**Défis:**
A) Recopiez sans modification le passage de l'article sur Madi Belem qui va de « Si les premières » à « son premier roman. ».
B) D'après l'article sur Madi Belem, ces affirmations sont-elles exactes ? (i) La langue maudite a paru aux éditions Plon. (ii) Le narrateur du roman se prénomme Driss. (iii) Madi Belem a commencé l'écriture de son premier roman en 2017. Répondez à chacune par oui ou par non, avec les mots de l'article qui tranchent.
C) Quelle suite donneriez-vous à l'article sur Madi Belem, à partir de sa dernière phrase ?

**Extrait fourni:**
En 2020, Madi Belem, de son vrai nom Mahdi Belemlih, signait un premier roman aux éditions Plon. Sans pour autant remporter un succès fulgurant, La langue maudite parvient tout de même à se hisser dans la shortlist du Prix de la littérature arabe, conjointement organisé par l’Institut du Monde Arabe et la Fondation Lagardère.
C’est que l’histoire initiale est aussi belle que noble : un jeune homme, aujourd’hui dans sa trentaine, qui écrit pour rendre hommage à son père, Driss Belemlih, professeur universitaire en littérature arabe, écrivain et poète, ayant souffert toute sa vie d’un manque de reconnaissance.
Si les premières pages semblent biographiques, le récit prend rapidement la forme d’une autofiction sous la plume d’Adam, le narrateur et fils de Driss Belemlih. Il y raconte sa vie d’adolescent au Maroc, puis ses premières années en France : le pays où, selon lui, les artistes et intellectuels se voient décerner une vraie reconnaissance.
De père en fils
Avant d’être écrivain, Madi Belem est acteur. Il fréquente les bancs de l’école publique à Rabat dans les années 1990, et s’envole pour la France après son baccalauréat. Après un bref passage par une filière économique, il change de cap et s’inscrit au Cours Florent, dont il sortira comédien professionnel. Après plusieurs apparitions dans des séries et longs-métrages français, il entame en 2017 l’écriture de son premier roman.

**Données fournies:**
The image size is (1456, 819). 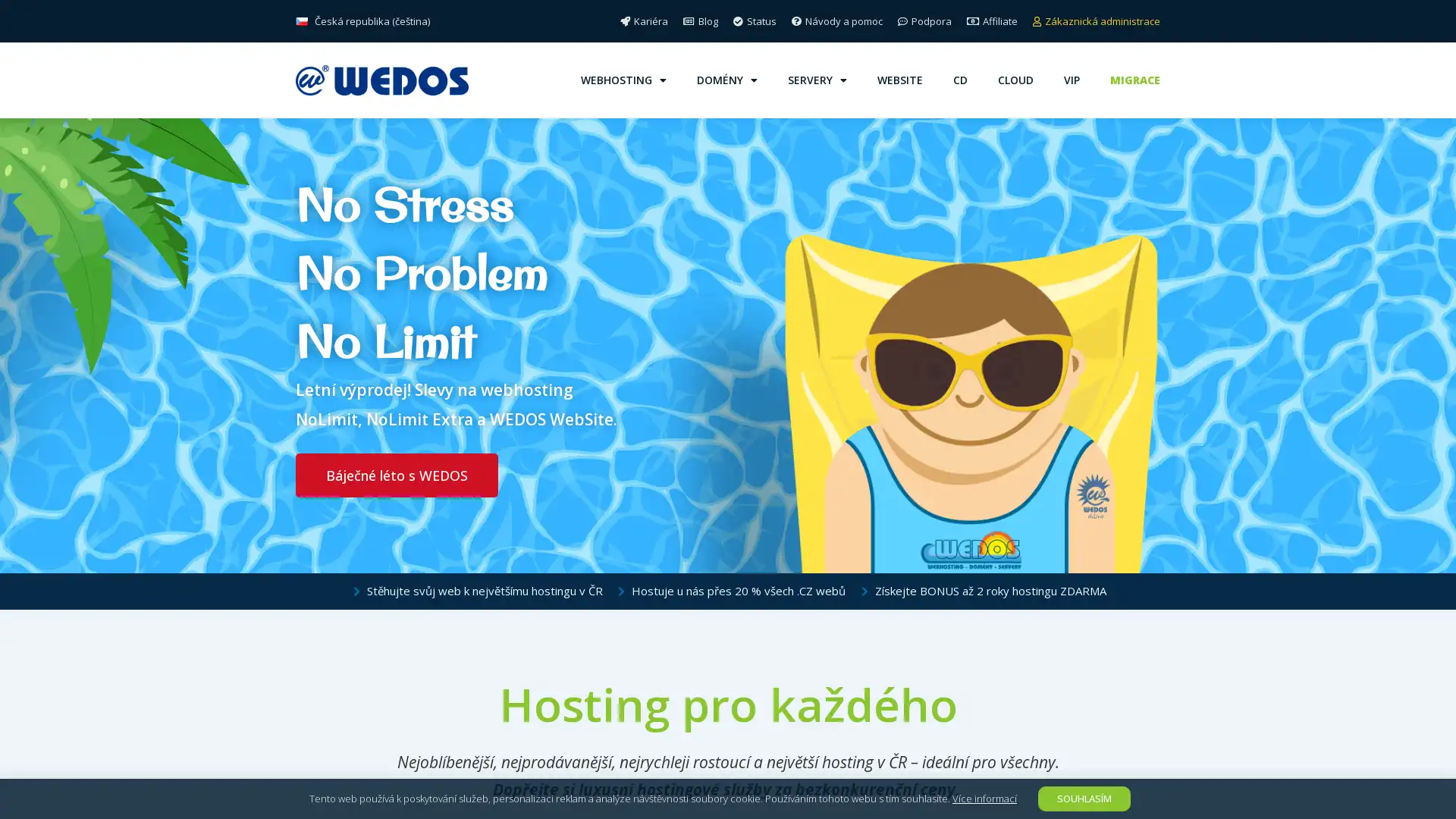 I want to click on Bajecne leto s WEDOS, so click(x=397, y=475).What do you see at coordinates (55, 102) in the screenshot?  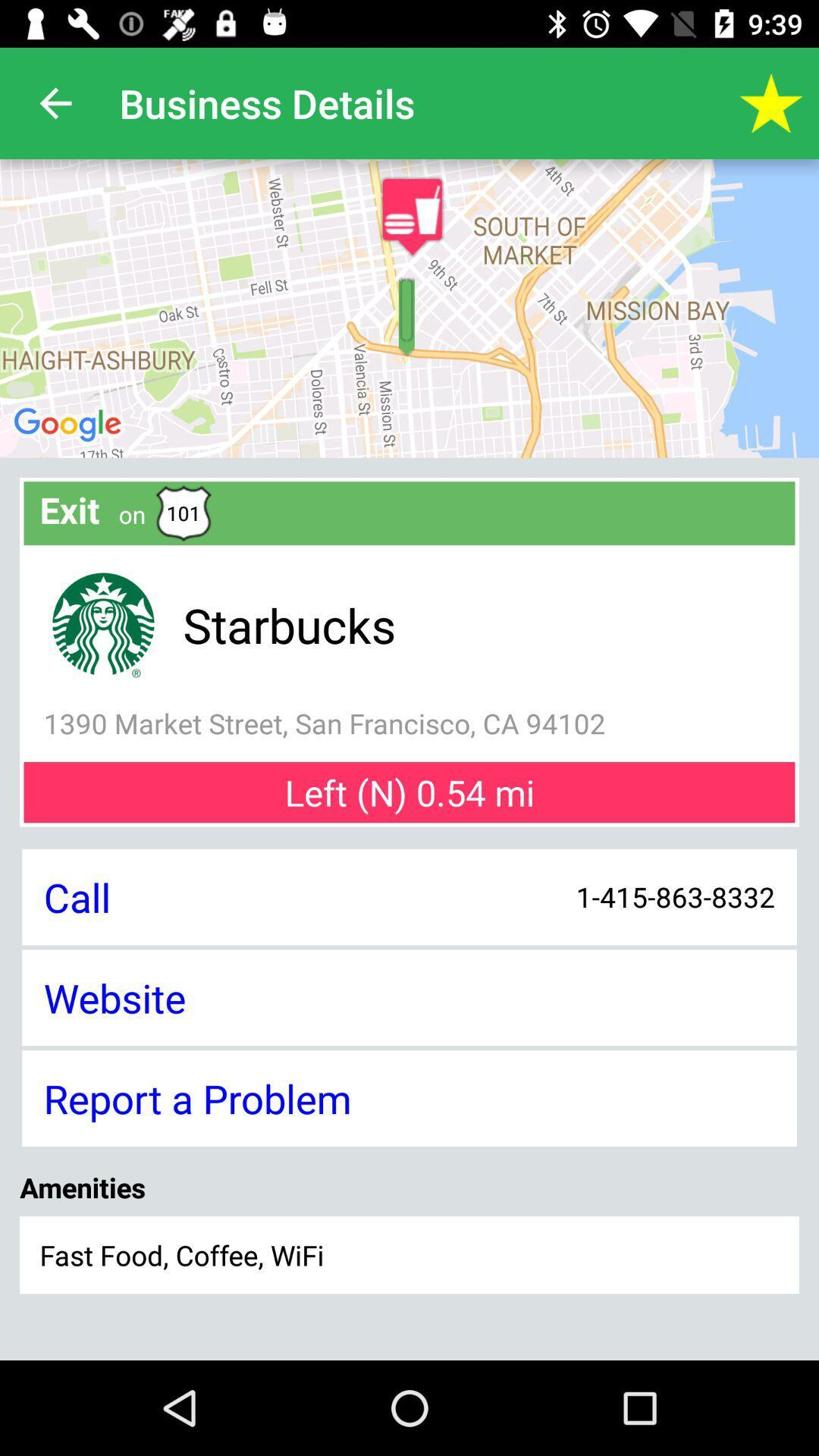 I see `the icon next to business details app` at bounding box center [55, 102].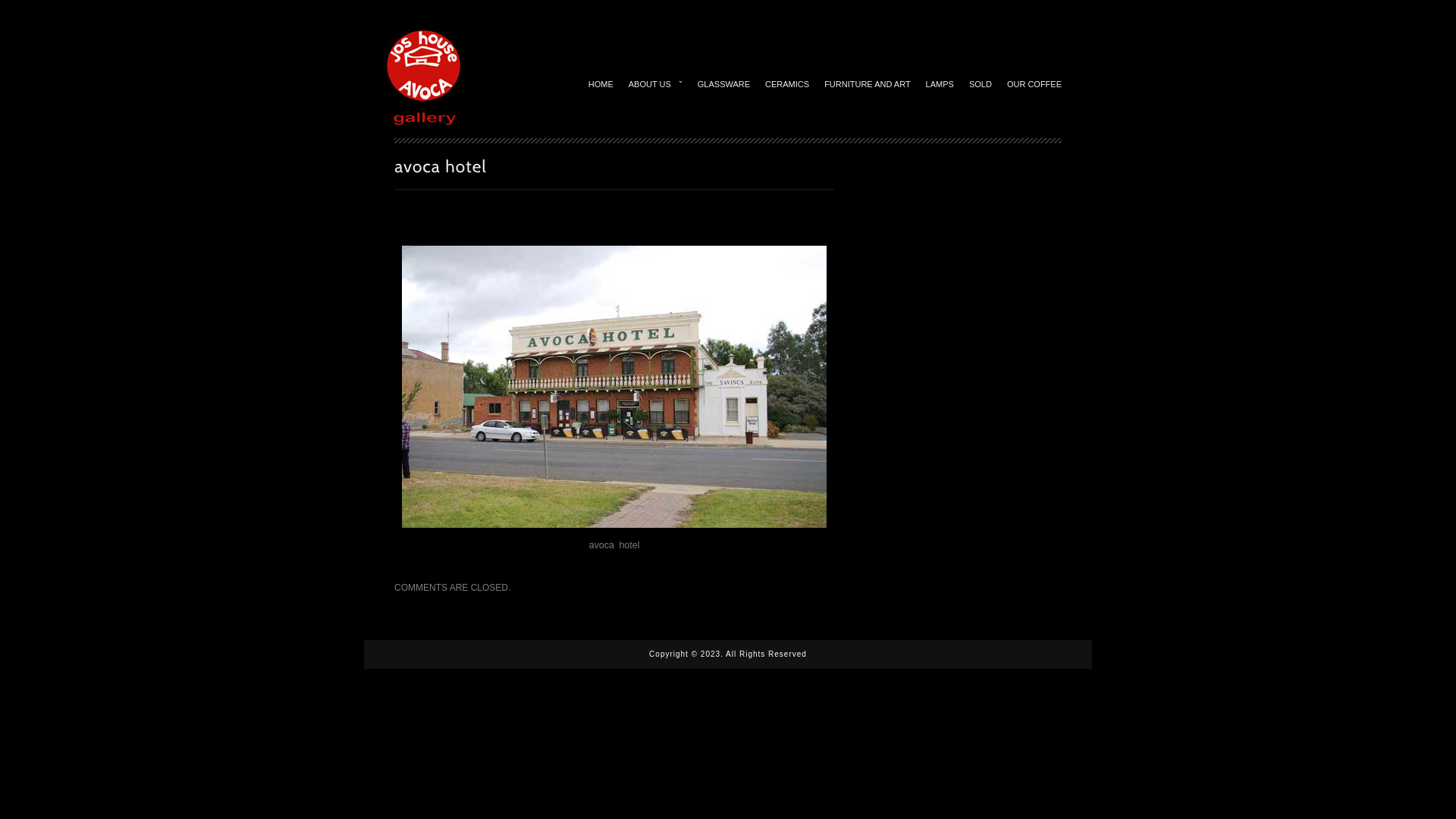 The height and width of the screenshot is (819, 1456). What do you see at coordinates (600, 82) in the screenshot?
I see `'HOME'` at bounding box center [600, 82].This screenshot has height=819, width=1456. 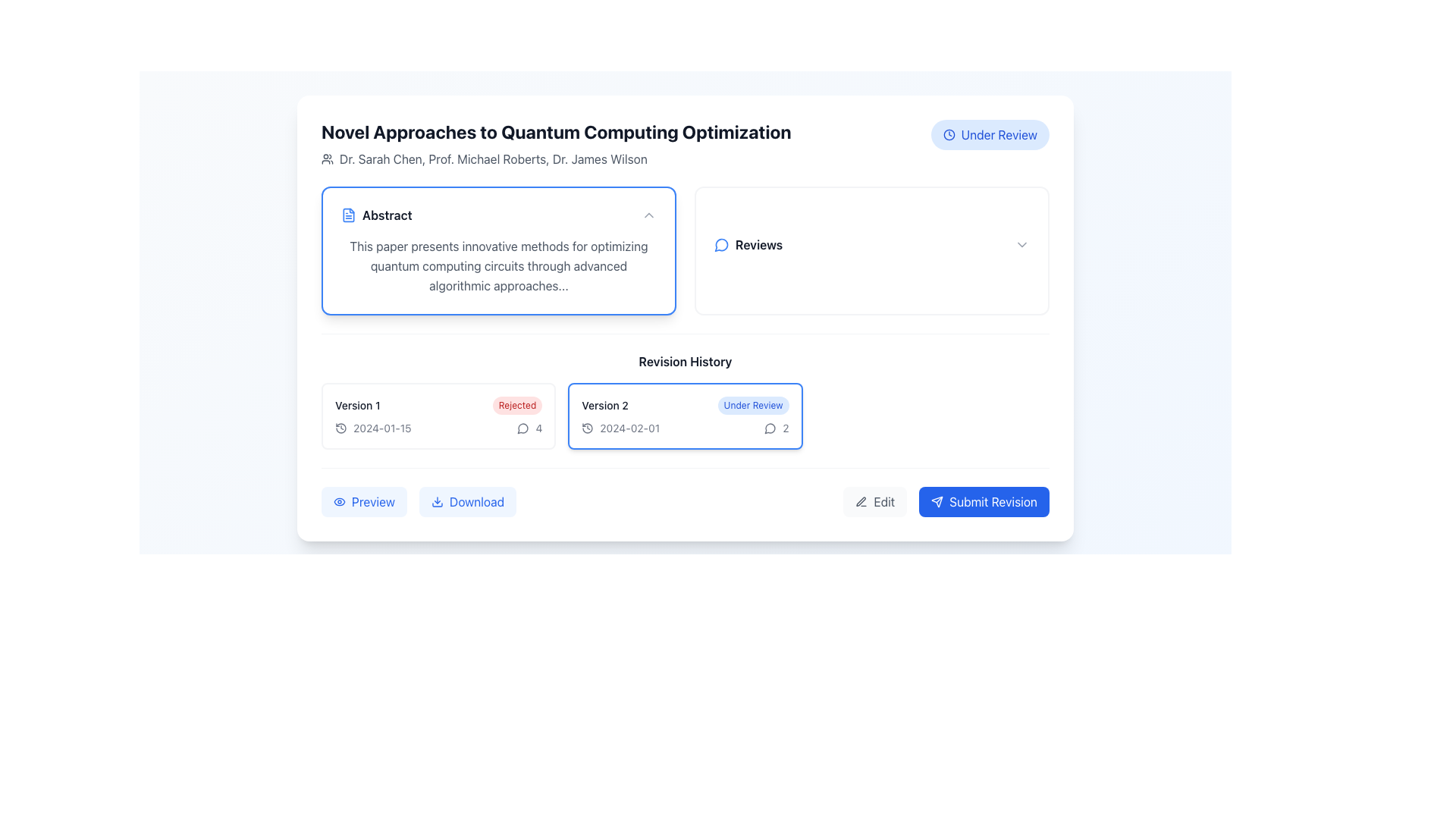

**Réponses par tâche:**
A)
Si les premières pages semblent biographiques, le récit prend rapidement la forme d’une autofiction sous la plume d’Adam, le narrateur et fils de Driss Belemlih. Il y raconte sa vie d’adolescent au Maroc, puis ses premières années en France : le pays où, selon lui, les artistes et intellectuels se voient décerner une vraie reconnaissance.
De père en fils
Avant d’être écrivain, Madi Belem est acteur. Il fréquente les bancs de l’école publique à Rabat dans les années 1990, et s’envole pour la France après son baccalauréat. Après un bref passage par une filière économique, il change de cap et s’inscrit au Cours Florent, dont il sortira comédien professionnel. Après plusieurs apparitions dans des séries et longs-métrages français, il entame en 2017 l’écriture de son premier roman.

B)
(i) Oui : « signait un premier roman aux éditions Plon ».
(ii) Non : « Adam, le narrateur et fils de Driss Belemlih ».
(iii) Oui : « il entame en 2017 l’écriture de son premier roman ».

C)
Un projet qui vient de loin : “Au début de ma vingtaine, je tenais un petit carnet. Lorsque je rentrais au Maroc, j’en lisais de courts extraits à mon père. Je décrivais Paris, j’avais déjà quelques idées”, retrace Madi Belem, toujours installé à Paris. Quelques années après le décès de son père, en 2013, il retombe sur ce petit carnet et renoue avec l’écriture.
Le projet d’un premier roman prend finalement forme en 2017 : “J’ai construit ce roman par bribes d’idées. D’ailleurs, j’écrivais chapitre par chapitre, je peaufinais et travaillais petit à petit mon écriture.” Celle-ci est à la fois soignée et chaotique : La langue maudite jongle entre des passages particulièrement rythmés et réfléchis, et d’autres qui se caractérisent uniquement par leur oralité, puisant sa source dans un registre très familier. Pour l’auteur, il faut faire le parallèle avec son rapport de comédien au théâtre. “J’ai voulu m’approprier l’oralité du théâtre et en faire quelque chose dans la littérature, d’où mon intérêt pour cette dimension parlée”, justifie-t-il.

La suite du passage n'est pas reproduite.